There are some other factors to consider -- for example for a "first" query the optimiser might be able to access the table via a scan of the primary key index and check each row to see if it matches the condition. If there is a very high likelihood of that then both a complete scan of the data and a sort can be avoided if the query optimiser is sophisticated enough.

In many cases, where there are very few matching records and index-based access to find them, you'll find that the difference is trivial (where there is a unique index on "email" in your example). However, I would still use "take" in preference to first even then.

Edit: I'll just add, though it's a little off-topic, that in your example you might as well use:

User.find_by(email: 'f@example.com')

The generated query should be exactly the same as for take, but the semantics are a bit more clear I think.

Arrays in Ruby: Take vs Limit vs First

  1. limit is not an array method
  2. take requires an argument; it returns an empty array if the array is empty.
  3. first can be called without an argument; it returns nil if the array is empty and the argument is absent.

Source for 2.0 take

              static VALUE
rb_ary_take(VALUE obj, VALUE n)
{
long len = NUM2LONG(n);
if (len < 0) {
rb_raise(rb_eArgError, "attempt to take negative size");
}
return rb_ary_subseq(obj, 0, len);
}

Source for 2.0 first:

              static VALUE
rb_ary_first(int argc, VALUE *argv, VALUE ary)
{
if (argc == 0) {
if (RARRAY_LEN(ary) == 0) return Qnil;
return RARRAY_PTR(ary)[0];
}
else {
return ary_take_first_or_last(argc, argv, ary, ARY_TAKE_FIRST);
}
}

In terms of Rails:

  1. limit(5) will add the scope of limit(5) to an ActiveRecord::Relation. It can not be called on an array, so limit(5).limit(4) will fail.
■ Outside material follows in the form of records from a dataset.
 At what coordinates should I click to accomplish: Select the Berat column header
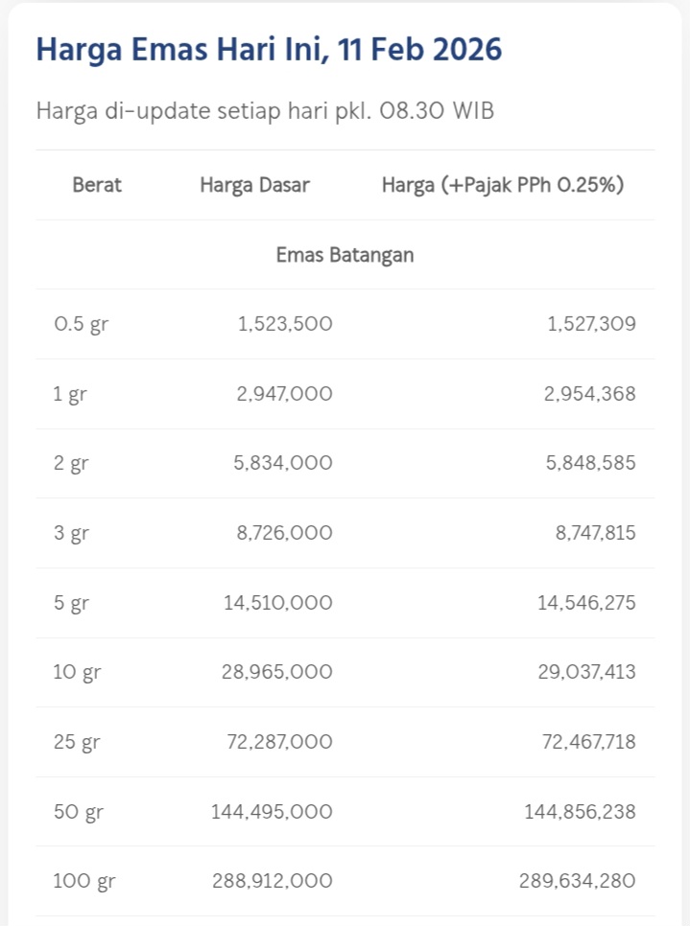[x=97, y=185]
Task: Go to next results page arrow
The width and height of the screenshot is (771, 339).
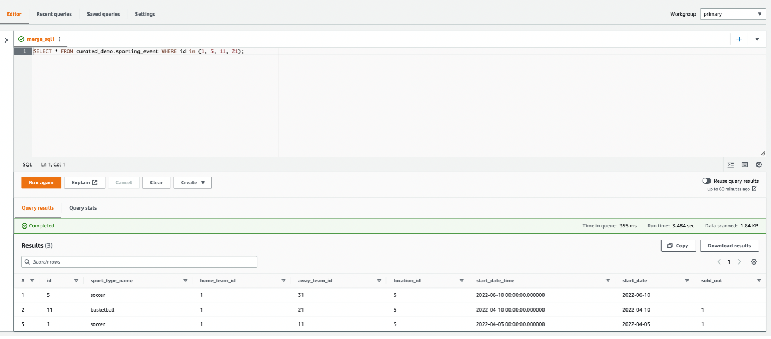Action: pos(739,262)
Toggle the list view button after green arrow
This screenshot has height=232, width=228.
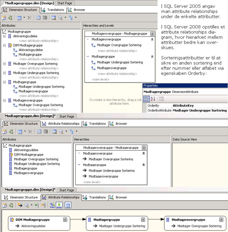[x=68, y=205]
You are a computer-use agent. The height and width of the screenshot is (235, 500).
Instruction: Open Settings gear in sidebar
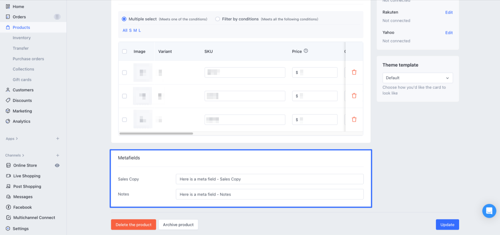click(8, 229)
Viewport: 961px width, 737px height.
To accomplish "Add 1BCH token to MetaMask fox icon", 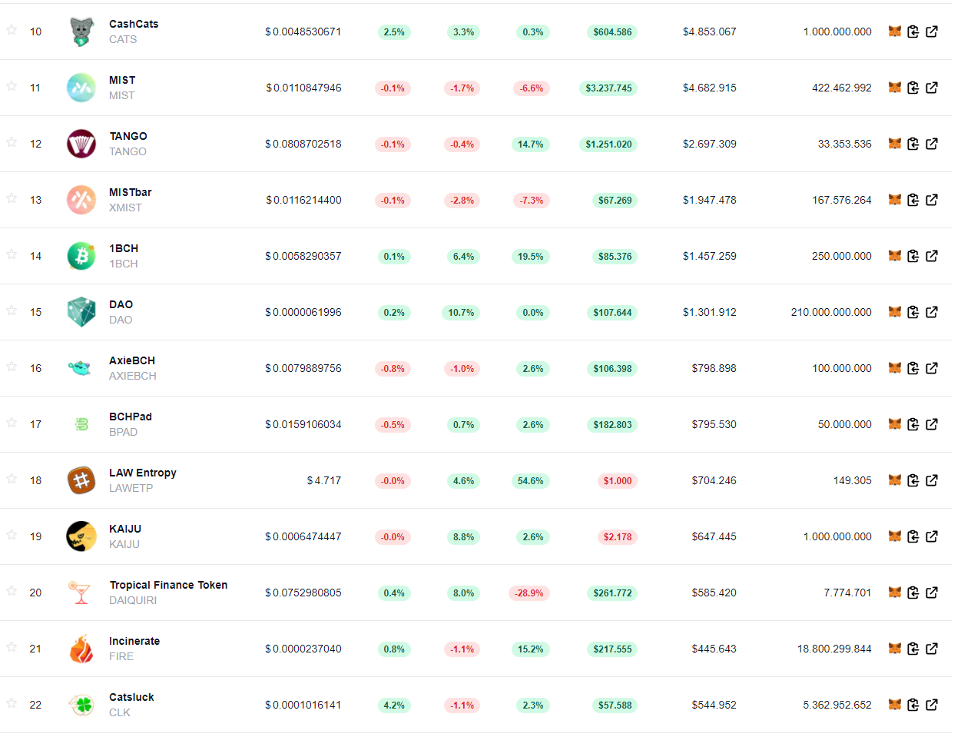I will click(x=895, y=256).
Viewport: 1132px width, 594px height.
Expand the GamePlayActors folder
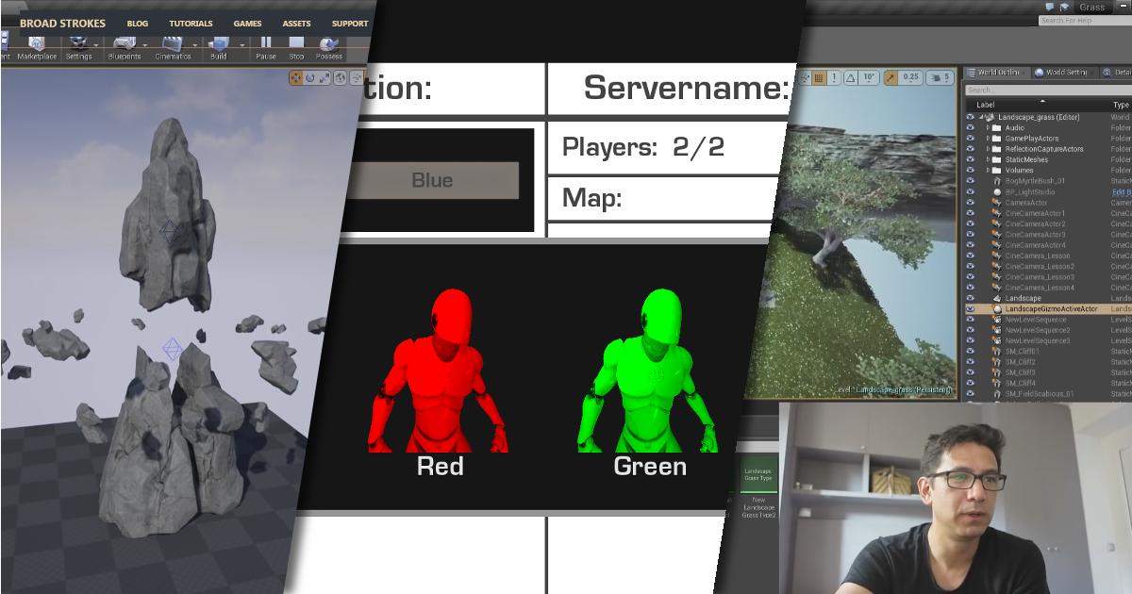tap(988, 139)
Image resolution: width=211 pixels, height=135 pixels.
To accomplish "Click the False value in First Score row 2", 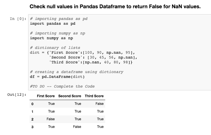I will pos(51,119).
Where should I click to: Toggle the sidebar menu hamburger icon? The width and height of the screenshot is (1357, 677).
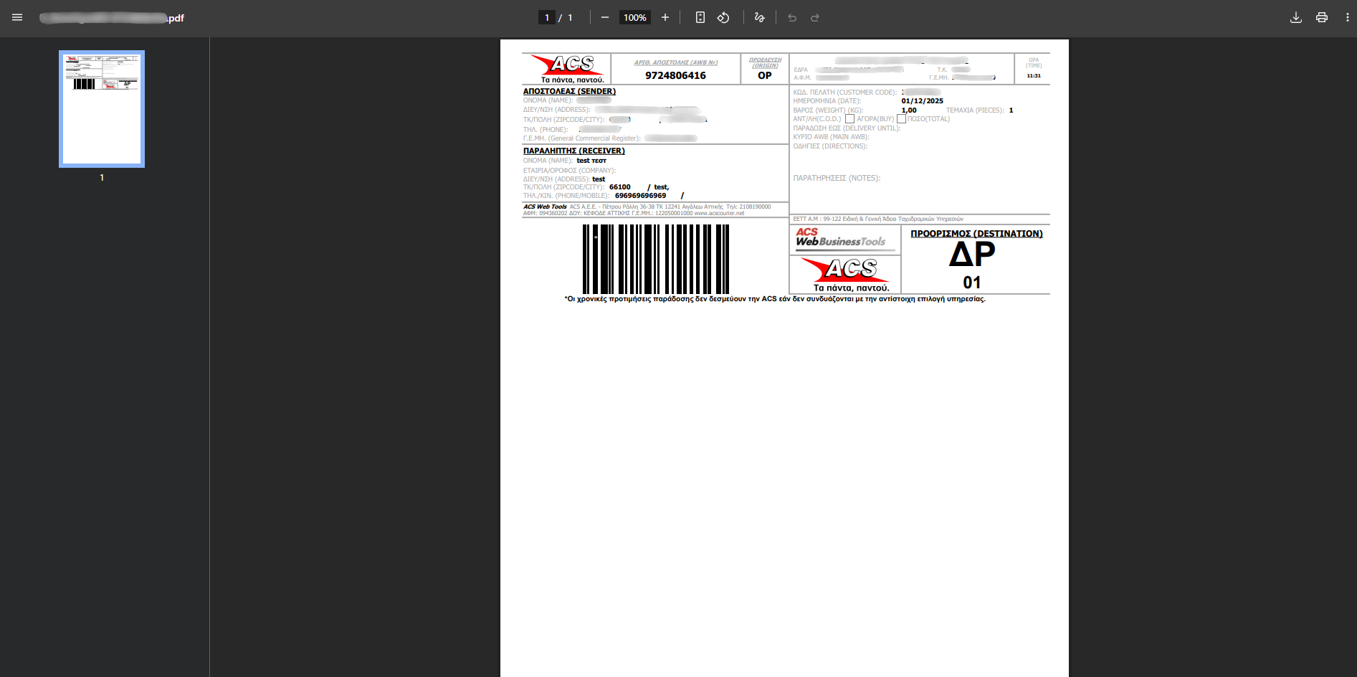tap(17, 17)
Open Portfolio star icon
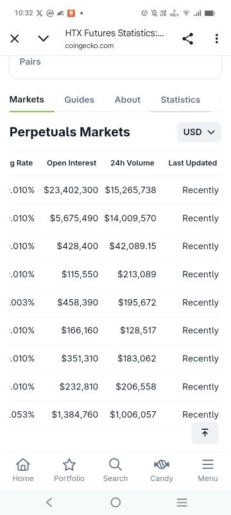231x515 pixels. (69, 470)
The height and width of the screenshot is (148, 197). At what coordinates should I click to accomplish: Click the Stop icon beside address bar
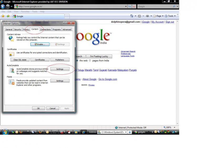(x=134, y=6)
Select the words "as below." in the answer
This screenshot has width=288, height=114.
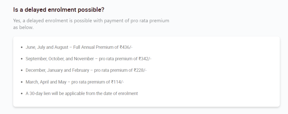[x=23, y=27]
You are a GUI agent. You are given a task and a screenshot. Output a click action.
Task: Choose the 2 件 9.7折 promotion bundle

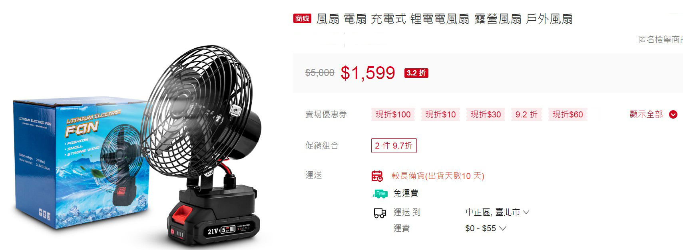tap(394, 145)
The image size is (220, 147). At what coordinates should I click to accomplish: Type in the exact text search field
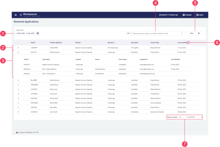pos(156,33)
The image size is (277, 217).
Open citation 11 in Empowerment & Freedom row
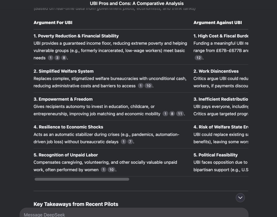pos(180,114)
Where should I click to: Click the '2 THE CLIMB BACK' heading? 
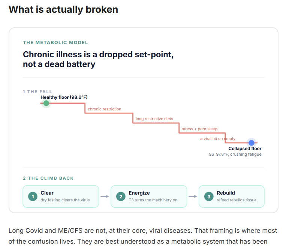(x=48, y=178)
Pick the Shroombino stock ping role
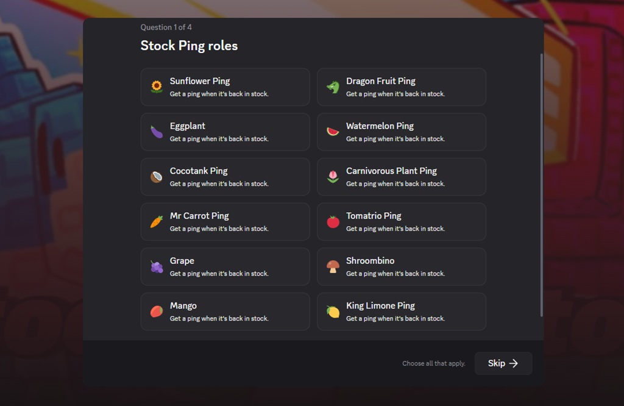This screenshot has width=624, height=406. (x=401, y=266)
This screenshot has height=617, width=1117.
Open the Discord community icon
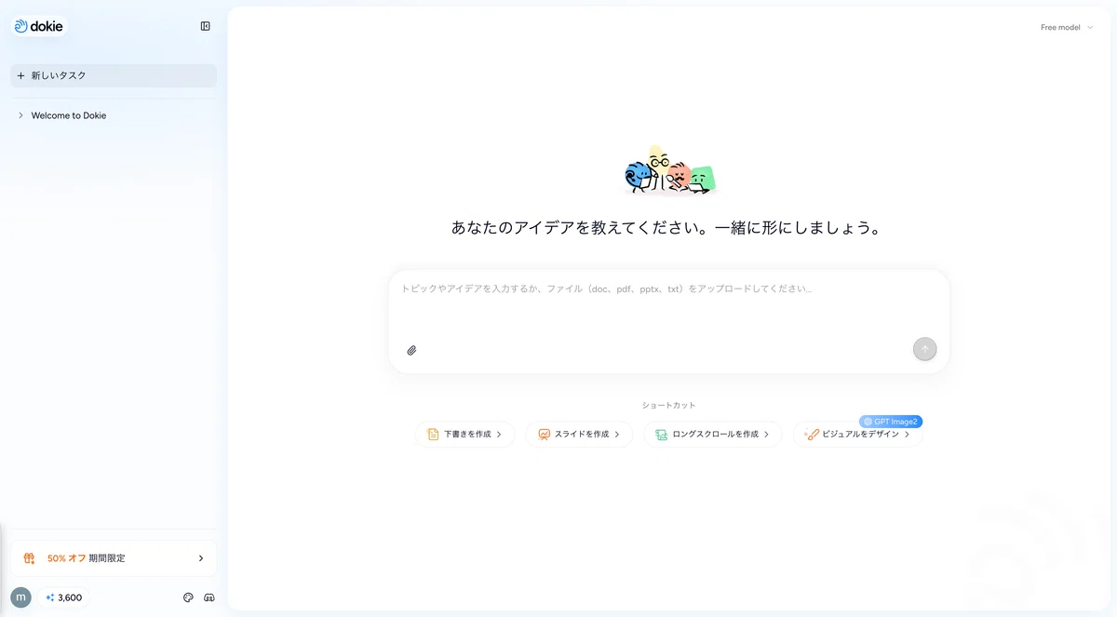pyautogui.click(x=209, y=597)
  2. first(5) will add the scope of limit(5) to an ActiveRecord::Relation. It can also be called on an array so .first(4).first(3) will be the same as .limit(4).first(3).

  3. take(5) will run the query in the current scope, build all the objects and return the first 5. It only works on arrays, so Model.take(5) will not work, though the other two will work.

ruby Enumerable#first vs #take

Well, I've looked at the source (Ruby 2.1.5). Under the hood, if first is provided an argument, it forwards it to take. Otherwise, it returns a single value:

static VALUE
enum_first(int argc, VALUE *argv, VALUE obj)
{
NODE *memo;
rb_check_arity(argc, 0, 1);
if (argc > 0) {
return enum_take(obj, argv[0]);
}
else {
memo = NEW_MEMO(Qnil, 0, 0);
rb_block_call(obj, id_each, 0, 0, first_i, (VALUE)memo);
return memo->u1.value;
}
}

take, on the other hand, requires an argument and always returns an array of given size or smaller with the elements taken from the beginning.

static VALUE
enum_take(VALUE obj, VALUE n)
{
NODE *memo;
VALUE result;
long len = NUM2LONG(n);

if (len < 0) {
rb_raise(rb_eArgError, "attempt to take negative size");
}

if (len == 0) return rb_ary_new2(0);
result = rb_ary_new2(len);
memo = NEW_MEMO(result, 0, len);
rb_block_call(obj, id_each, 0, 0, take_i, (VALUE)memo);
return result;
}

So yes, that's a reason why these two are so similar. The only difference seems to be, that first can be called without arguments and will output not an array, but a single value. <...>.first(1), on the other hand, is equivalent to <...>.take(1). As simple as that.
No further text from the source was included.